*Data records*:
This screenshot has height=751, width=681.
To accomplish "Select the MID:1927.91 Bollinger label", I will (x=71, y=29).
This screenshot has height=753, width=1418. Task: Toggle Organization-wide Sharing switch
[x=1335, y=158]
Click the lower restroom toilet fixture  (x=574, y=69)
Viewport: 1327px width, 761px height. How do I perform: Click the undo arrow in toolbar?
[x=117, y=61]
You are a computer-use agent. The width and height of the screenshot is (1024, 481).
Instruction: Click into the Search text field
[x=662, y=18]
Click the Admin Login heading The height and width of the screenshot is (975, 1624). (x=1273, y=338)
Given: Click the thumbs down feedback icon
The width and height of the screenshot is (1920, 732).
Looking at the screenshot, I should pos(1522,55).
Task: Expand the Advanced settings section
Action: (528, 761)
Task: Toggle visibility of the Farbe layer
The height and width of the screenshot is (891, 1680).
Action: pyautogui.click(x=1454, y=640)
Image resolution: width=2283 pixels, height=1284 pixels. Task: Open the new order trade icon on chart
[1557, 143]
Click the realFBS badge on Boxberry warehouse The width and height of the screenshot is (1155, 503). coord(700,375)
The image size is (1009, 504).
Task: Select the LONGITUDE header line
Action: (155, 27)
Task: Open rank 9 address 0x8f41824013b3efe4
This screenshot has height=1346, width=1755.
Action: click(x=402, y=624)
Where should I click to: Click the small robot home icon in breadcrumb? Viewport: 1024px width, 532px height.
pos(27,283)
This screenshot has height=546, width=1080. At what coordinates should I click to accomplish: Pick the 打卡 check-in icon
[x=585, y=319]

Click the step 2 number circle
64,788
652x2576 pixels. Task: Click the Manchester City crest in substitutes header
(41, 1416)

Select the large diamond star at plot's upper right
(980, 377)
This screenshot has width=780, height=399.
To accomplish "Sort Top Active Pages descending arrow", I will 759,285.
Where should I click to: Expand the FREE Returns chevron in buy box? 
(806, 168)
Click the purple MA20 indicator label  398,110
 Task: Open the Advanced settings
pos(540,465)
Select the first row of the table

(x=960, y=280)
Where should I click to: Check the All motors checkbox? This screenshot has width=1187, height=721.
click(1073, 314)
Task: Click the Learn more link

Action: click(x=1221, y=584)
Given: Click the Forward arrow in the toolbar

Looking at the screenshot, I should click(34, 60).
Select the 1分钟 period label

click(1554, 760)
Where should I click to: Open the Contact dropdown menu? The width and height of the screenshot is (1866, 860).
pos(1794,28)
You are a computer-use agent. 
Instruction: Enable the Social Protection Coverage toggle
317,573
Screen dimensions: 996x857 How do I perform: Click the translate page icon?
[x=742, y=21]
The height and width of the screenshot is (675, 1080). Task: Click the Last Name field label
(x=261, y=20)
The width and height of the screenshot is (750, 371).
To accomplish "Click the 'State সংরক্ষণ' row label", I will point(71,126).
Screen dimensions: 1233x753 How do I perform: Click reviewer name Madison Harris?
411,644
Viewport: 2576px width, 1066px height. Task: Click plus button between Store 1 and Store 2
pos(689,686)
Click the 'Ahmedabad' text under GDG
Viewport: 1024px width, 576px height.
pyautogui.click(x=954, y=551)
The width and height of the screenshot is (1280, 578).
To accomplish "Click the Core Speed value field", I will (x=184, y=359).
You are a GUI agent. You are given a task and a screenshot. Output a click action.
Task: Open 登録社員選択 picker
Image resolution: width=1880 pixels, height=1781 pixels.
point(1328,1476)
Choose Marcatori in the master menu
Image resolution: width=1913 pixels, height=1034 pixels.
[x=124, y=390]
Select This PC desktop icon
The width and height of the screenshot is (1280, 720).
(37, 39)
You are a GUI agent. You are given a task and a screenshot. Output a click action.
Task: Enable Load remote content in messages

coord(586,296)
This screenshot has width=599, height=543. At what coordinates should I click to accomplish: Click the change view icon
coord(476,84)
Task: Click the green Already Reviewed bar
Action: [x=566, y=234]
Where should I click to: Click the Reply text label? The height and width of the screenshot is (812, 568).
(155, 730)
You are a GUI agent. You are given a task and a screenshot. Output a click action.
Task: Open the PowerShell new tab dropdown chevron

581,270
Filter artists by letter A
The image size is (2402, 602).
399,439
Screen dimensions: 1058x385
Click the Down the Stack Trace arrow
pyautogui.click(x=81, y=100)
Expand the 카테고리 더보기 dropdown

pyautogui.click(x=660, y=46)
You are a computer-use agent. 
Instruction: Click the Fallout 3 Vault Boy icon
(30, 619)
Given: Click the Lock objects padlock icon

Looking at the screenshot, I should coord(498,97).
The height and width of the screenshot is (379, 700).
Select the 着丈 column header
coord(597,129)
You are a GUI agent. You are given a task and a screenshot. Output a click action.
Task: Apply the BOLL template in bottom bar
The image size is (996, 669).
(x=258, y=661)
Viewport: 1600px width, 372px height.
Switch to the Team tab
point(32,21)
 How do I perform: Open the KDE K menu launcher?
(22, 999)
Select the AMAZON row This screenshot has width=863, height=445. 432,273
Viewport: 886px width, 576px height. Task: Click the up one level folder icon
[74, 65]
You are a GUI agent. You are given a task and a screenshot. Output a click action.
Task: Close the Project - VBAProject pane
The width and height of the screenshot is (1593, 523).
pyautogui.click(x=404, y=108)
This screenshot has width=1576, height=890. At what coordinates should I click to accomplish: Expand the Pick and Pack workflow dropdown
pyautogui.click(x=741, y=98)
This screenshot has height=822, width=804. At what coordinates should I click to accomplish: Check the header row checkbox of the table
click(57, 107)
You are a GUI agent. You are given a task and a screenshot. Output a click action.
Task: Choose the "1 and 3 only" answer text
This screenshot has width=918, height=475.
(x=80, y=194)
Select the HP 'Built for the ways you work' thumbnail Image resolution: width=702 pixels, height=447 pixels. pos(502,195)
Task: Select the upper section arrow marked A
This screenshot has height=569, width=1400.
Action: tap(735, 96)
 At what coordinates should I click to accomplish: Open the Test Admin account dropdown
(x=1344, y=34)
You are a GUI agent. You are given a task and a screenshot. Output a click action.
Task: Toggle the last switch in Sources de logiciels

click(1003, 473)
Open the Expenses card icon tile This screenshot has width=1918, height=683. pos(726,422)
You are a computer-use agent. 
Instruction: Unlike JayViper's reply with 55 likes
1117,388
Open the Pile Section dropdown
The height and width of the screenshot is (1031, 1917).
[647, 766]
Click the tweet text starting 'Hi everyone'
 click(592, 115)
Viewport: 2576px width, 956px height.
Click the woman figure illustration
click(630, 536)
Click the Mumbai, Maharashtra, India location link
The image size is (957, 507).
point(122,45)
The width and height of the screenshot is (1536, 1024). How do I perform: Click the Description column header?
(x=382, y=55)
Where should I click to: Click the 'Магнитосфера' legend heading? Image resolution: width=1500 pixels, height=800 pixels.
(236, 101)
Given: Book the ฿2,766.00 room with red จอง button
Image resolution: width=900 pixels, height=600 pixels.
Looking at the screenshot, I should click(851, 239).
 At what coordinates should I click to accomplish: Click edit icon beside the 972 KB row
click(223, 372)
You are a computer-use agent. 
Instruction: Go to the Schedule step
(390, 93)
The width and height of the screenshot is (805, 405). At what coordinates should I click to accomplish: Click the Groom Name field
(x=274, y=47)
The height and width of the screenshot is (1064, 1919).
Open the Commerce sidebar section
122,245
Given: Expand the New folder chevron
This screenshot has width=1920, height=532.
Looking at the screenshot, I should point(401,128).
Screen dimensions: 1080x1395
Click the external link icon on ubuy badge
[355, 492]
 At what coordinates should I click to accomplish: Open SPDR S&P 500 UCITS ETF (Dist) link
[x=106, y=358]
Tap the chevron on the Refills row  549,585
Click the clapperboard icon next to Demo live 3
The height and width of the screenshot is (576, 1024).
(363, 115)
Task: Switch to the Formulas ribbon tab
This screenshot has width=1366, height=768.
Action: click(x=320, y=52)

*YOUR INSTRUCTIONS*:
Only the lines from the one with "Given: Book the" through the last line of the records belong in the answer, each copied exactly.

*RESPONSE AREA*:
Given: Book the ฿2,766.00 room with red จอง button
Image resolution: width=900 pixels, height=600 pixels.
Looking at the screenshot, I should click(851, 239).
 At what coordinates should I click to accomplish: Click edit icon beside the 972 KB row
click(223, 372)
You are a computer-use agent. 
Instruction: Go to the Schedule step
(390, 93)
The width and height of the screenshot is (805, 405). At what coordinates should I click to accomplish: Click the Groom Name field
(x=274, y=47)
The height and width of the screenshot is (1064, 1919).
Open the Commerce sidebar section
122,245
Given: Expand the New folder chevron
This screenshot has width=1920, height=532.
Looking at the screenshot, I should point(401,128).
Screen dimensions: 1080x1395
Click the external link icon on ubuy badge
[355, 492]
 At what coordinates should I click to accomplish: Open SPDR S&P 500 UCITS ETF (Dist) link
[x=106, y=358]
Tap the chevron on the Refills row  549,585
Click the clapperboard icon next to Demo live 3
The height and width of the screenshot is (576, 1024).
(363, 115)
Task: Switch to the Formulas ribbon tab
This screenshot has width=1366, height=768.
Action: click(x=320, y=52)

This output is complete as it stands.